Taking Home Appliances for Granted
In the United States, many people assume certain home appliances are already in place when they rent or buy a home advertised as furnished. Appliances like electric ranges, refrigerators, dishwashers and, in some cases, washing machines and dryers. It doesn’t matter if it’s a house, apartment, or something else. Furnished or unfurnished typically means bedding and furniture.
In the Philippines, you’re expected to furnish your home with everything yourself. If you can rent a furnished house or apartment, you’re going to end up paying a lot more than you expect.
Ranges, Stoves and Ovens
Regardless of what you call them, they serve the same purposes. Most Filipinos have two or four-burner stoves that use propane. They sit atop a counter of some type. We have a two-burner stove in our dirty kitchen. We have an electric oven with a four-burner stove on top (which also uses propane) in the main kitchen, which we rarely use, between two cabinets. The cabinet on the right is empty and hides a propane tank.
This is the second range oven we’ve owned, which Josie bought in 2019 during a month-long trip from the United States to the Philippines and back. The first one had electric burners, and it no longer worked properly.
Our first refrigerator is sitting inside my mother-in-law’s house. It’s a large LG brand refrigerator we moved over to her house just before we left the Philippines in 2018. When Josie was on her trip in 2019, she said the motor made a lot of noise. That was fixed before we returned to the Philippines in 2022.
After we returned, we bought a Samsung brand refrigerator, nearly the same size. Most Filipinos do without refrigerators, while a few have much smaller refrigerators. A lot of Filipinos buy their food daily. Josie and I stock up on food items, including canned food, so that we don’t have to go grocery shopping as often as others.
We’ve had several rice cookers over the years. The one that lasted the longest, that we had since the late eighties, was a jar-style rice cooker made by Zojirushi. It was unceremoniously destroyed when a nephew plugged its 110 volt power cord into a 220 volt outlet several years ago (after our electric company stopped supporting 110 volts).
We replaced it with another rice cooker with parts made in Japan, but assembled in the Philippines. It didn’t last a year before the inner “pot” developed a hole. Josie was using a pan, not much larger than a sauce pan, to cook rice for just her and me for a while before we left for the United States. I want another Zojirushi, but I can’t find a 220 volt (or dual voltage) model anywhere.
Washing Machines and Dryers
We’ll soon be buying a new washing machine. Our old American-made Whirlpool washing machine gave out as soon as we used it after returning in October. We’re using a sister-in-law’s washing machine until we buy a new one. We can still use our American-made Whirlpool dryer because we replaced the belt in 2022.
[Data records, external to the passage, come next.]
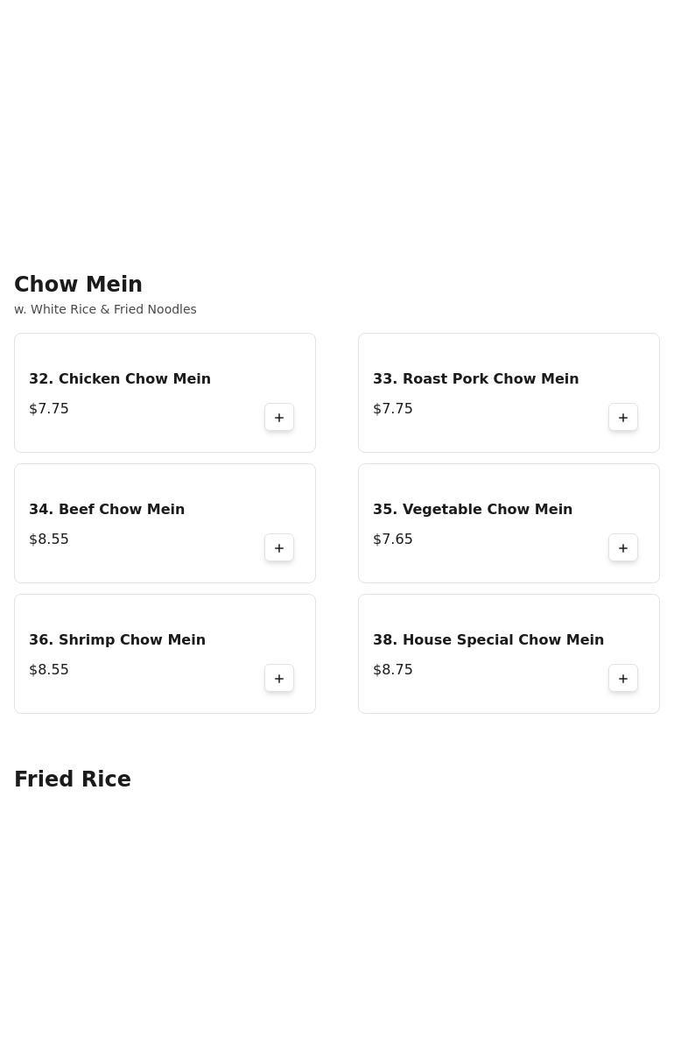Select the $8.75 House Special price
The image size is (674, 1044).
(x=393, y=670)

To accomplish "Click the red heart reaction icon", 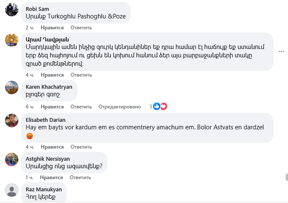I will 163,107.
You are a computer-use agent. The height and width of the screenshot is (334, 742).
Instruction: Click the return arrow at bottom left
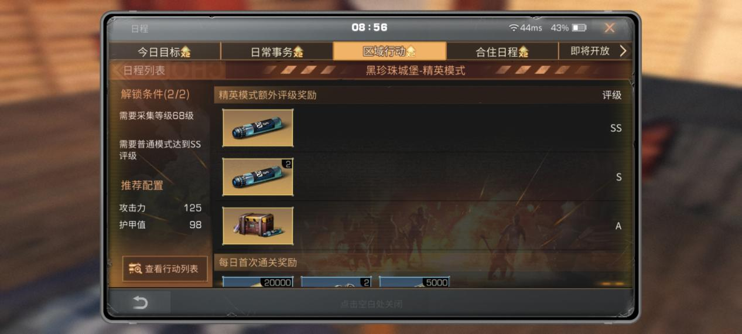coord(140,302)
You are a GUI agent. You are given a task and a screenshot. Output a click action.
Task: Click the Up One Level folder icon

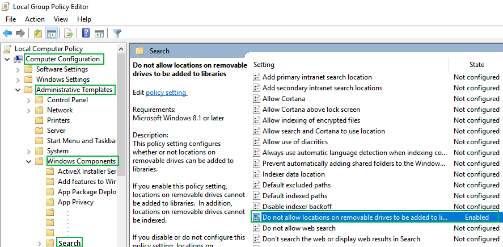point(37,34)
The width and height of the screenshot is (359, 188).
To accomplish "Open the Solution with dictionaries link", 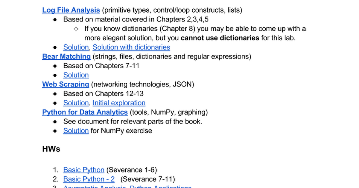I will 131,47.
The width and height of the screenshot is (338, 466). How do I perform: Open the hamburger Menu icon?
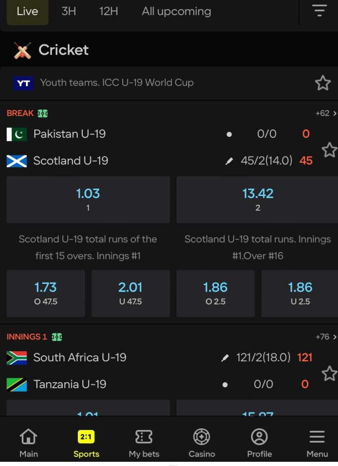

The best washing machines and dryers are made of stainless steel and cost more than others because they don’t corrode. The surrounding Filipinos who have washing machines have the inexpensive ones that don’t last very long. They can make them last longer by having them repaired when they fail. One of my in-laws made one last for at least two years. I haven’t seen any dryers, other than mine, but I see a lot of clothing being hung outdoors.
Other Home Appliances
We’ve had other home appliances, mostly for the kitchen, and some we rarely use. We’re not using any kind of coffee maker. Instant coffee is king in the Philippines. Our microwave oven is really inexpensive, which we picked up at the same time as our refrigerator. I use it for heating water and reheating food from the refrigerator, and I’ve never used it for anything else.
We don’t have some things commonly seen in an American home, like a dishwasher or a garbage disposal unit under the sink. We don’t even have TV sets in our house. Why bother when both Josie and I watch everything on our phones?